YOUR OBJECTIVE — Can you return, word for word, each line from the start of the records down to and including the line containing "Looking at the", leaving the pictures out?
+++
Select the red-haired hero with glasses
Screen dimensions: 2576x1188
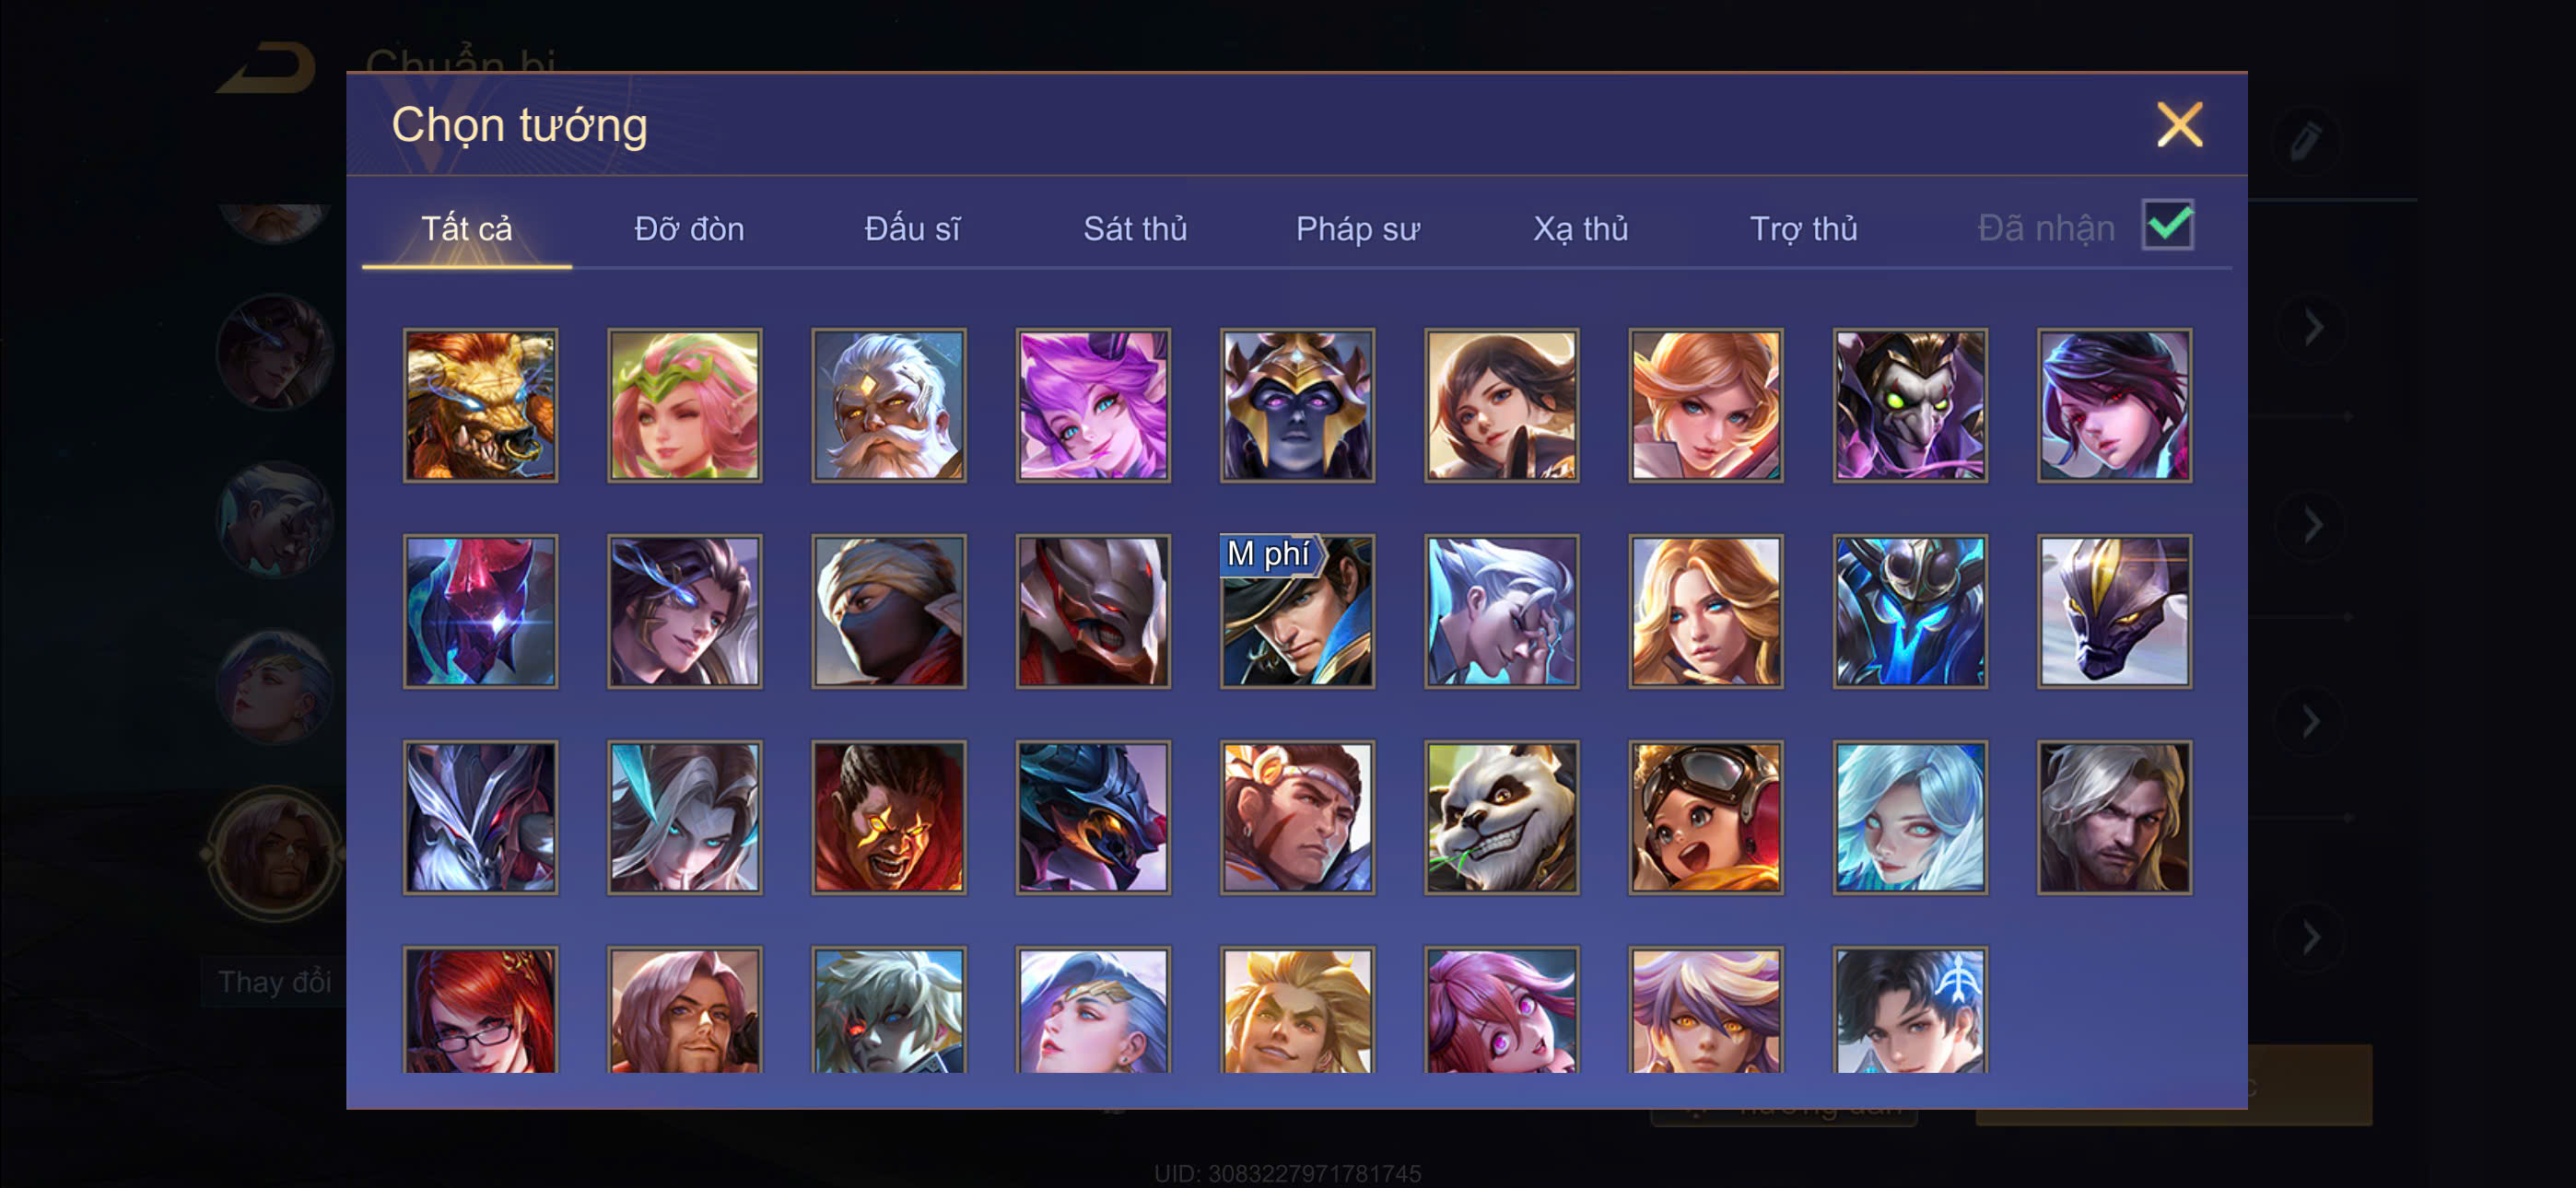click(x=480, y=1010)
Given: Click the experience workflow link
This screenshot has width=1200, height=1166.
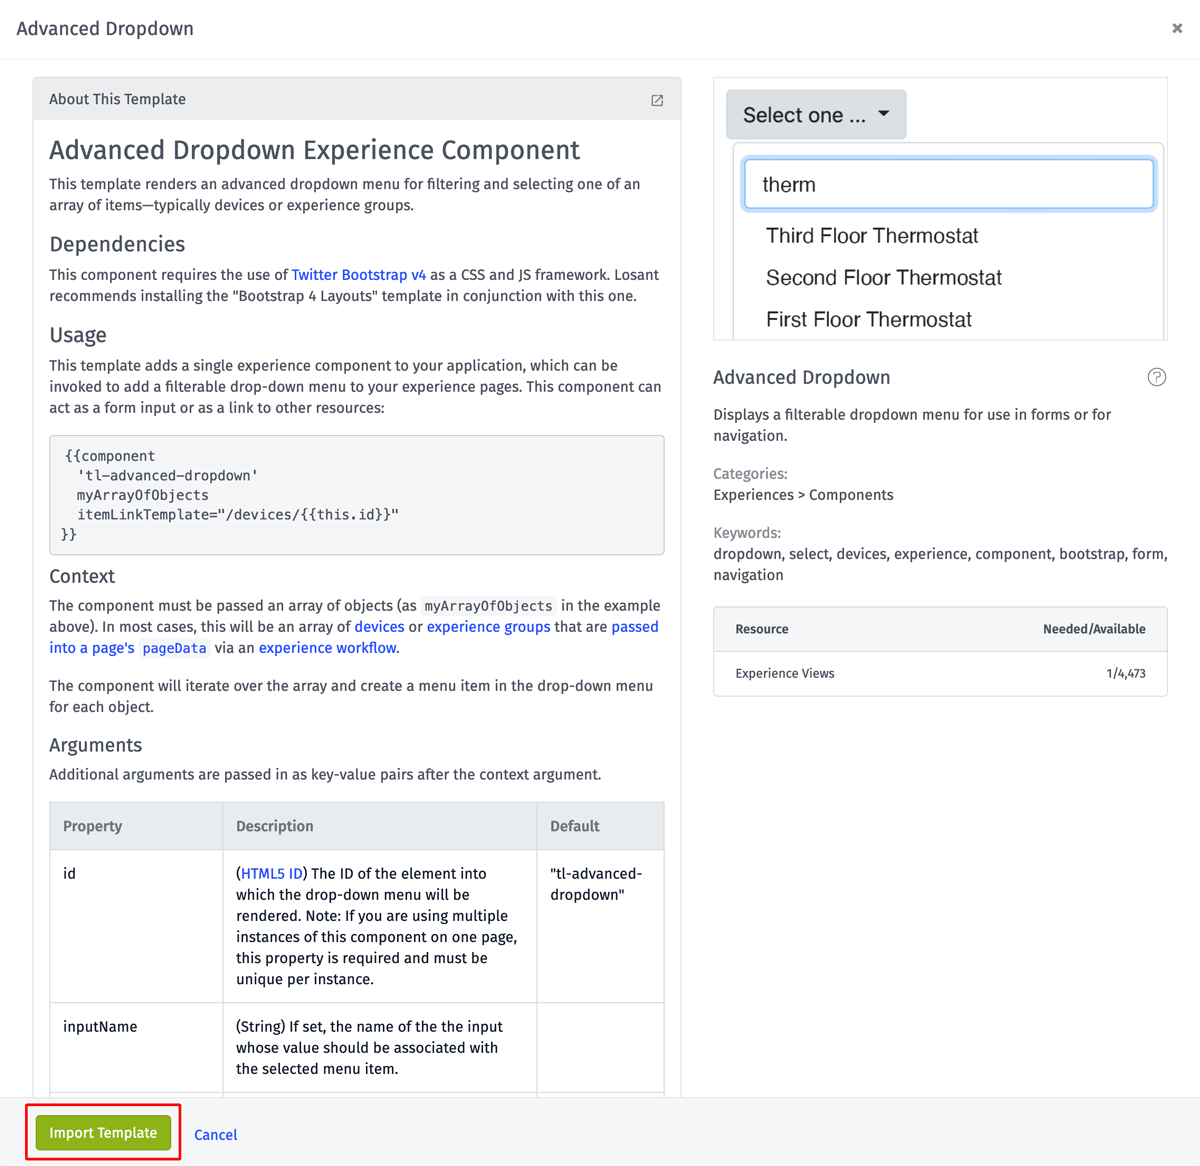Looking at the screenshot, I should click(x=328, y=648).

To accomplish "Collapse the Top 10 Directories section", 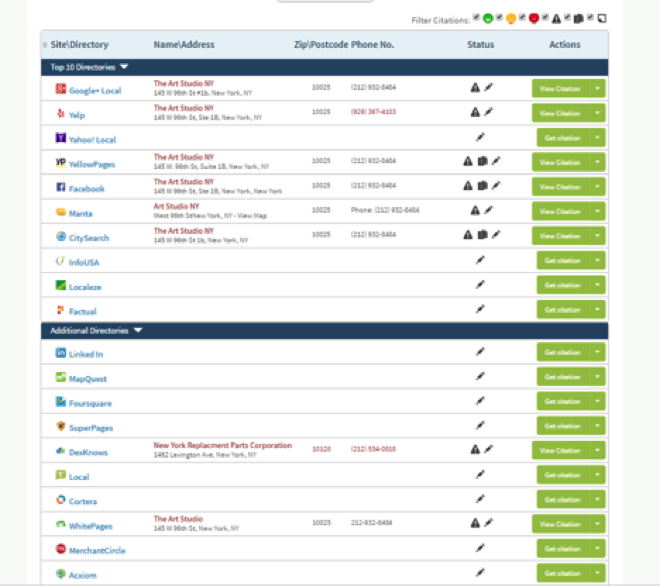I will coord(124,67).
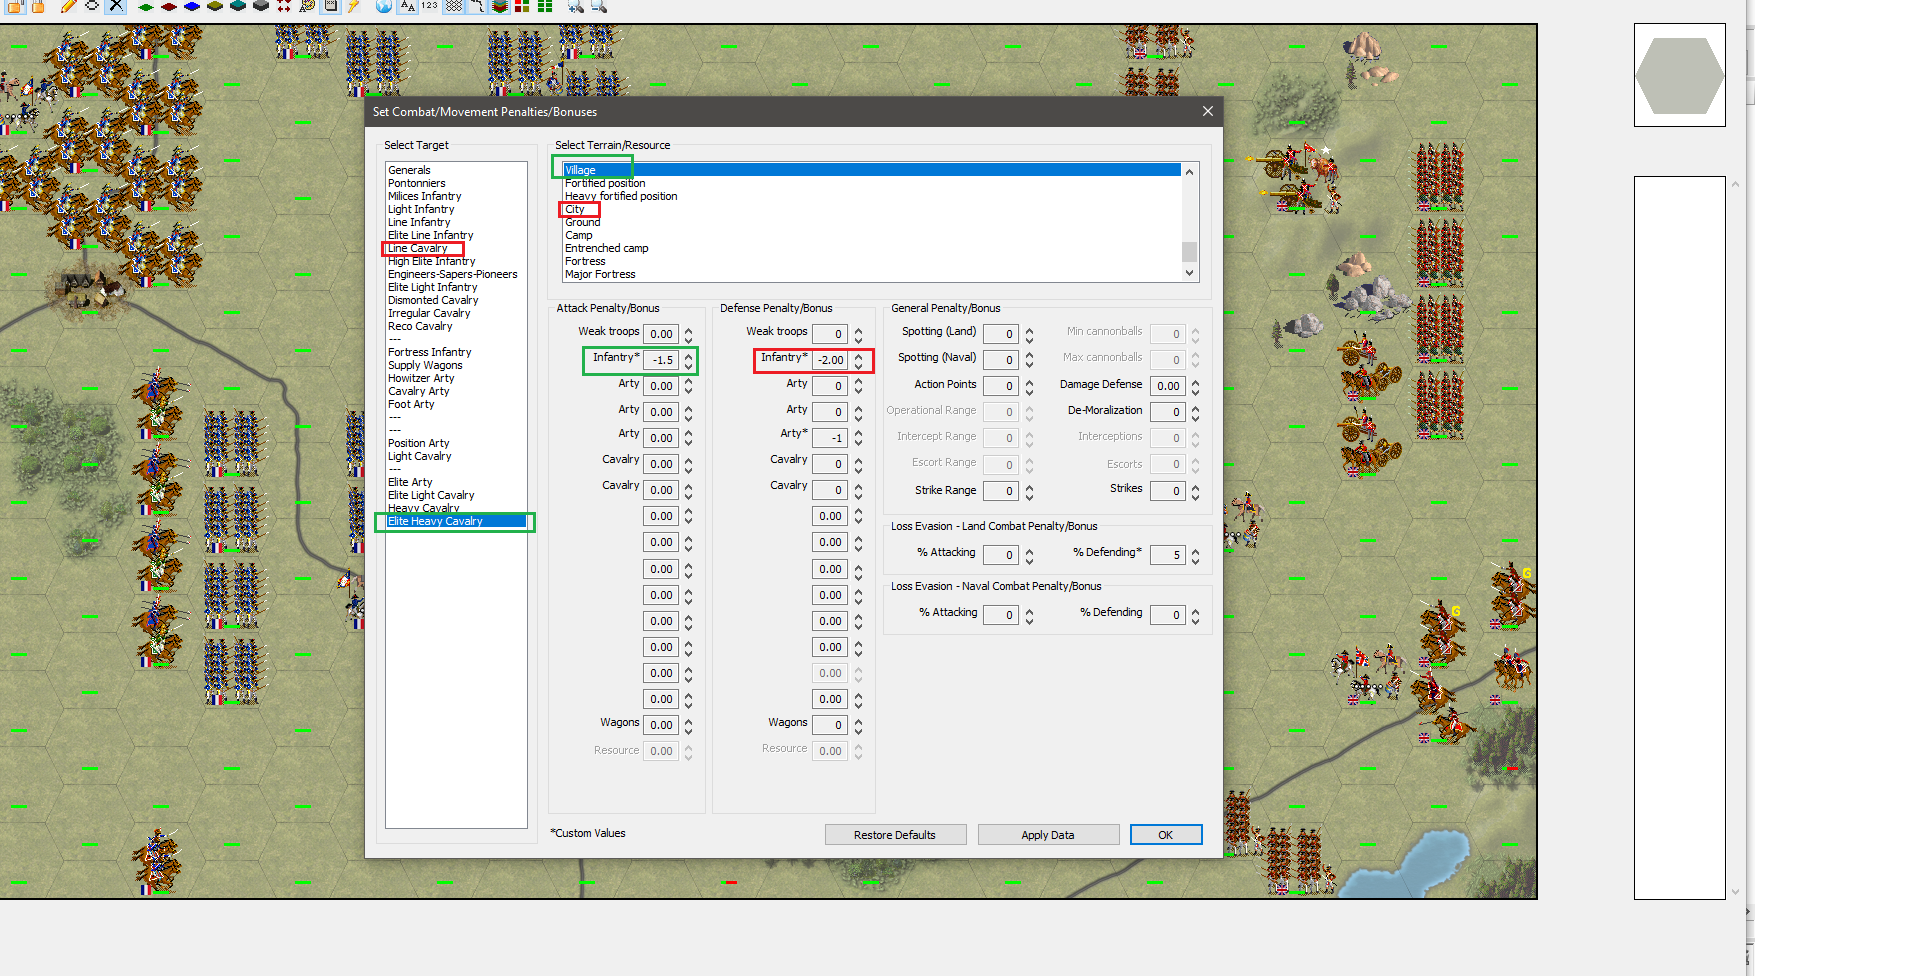Click the Apply Data button

click(1048, 835)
+++
REPLY —
Select the red-haired hero with glasses
Screen dimensions: 2576x1188
click(x=480, y=1010)
Given: Click the experience workflow link
This screenshot has width=1200, height=1166.
Looking at the screenshot, I should click(x=328, y=648).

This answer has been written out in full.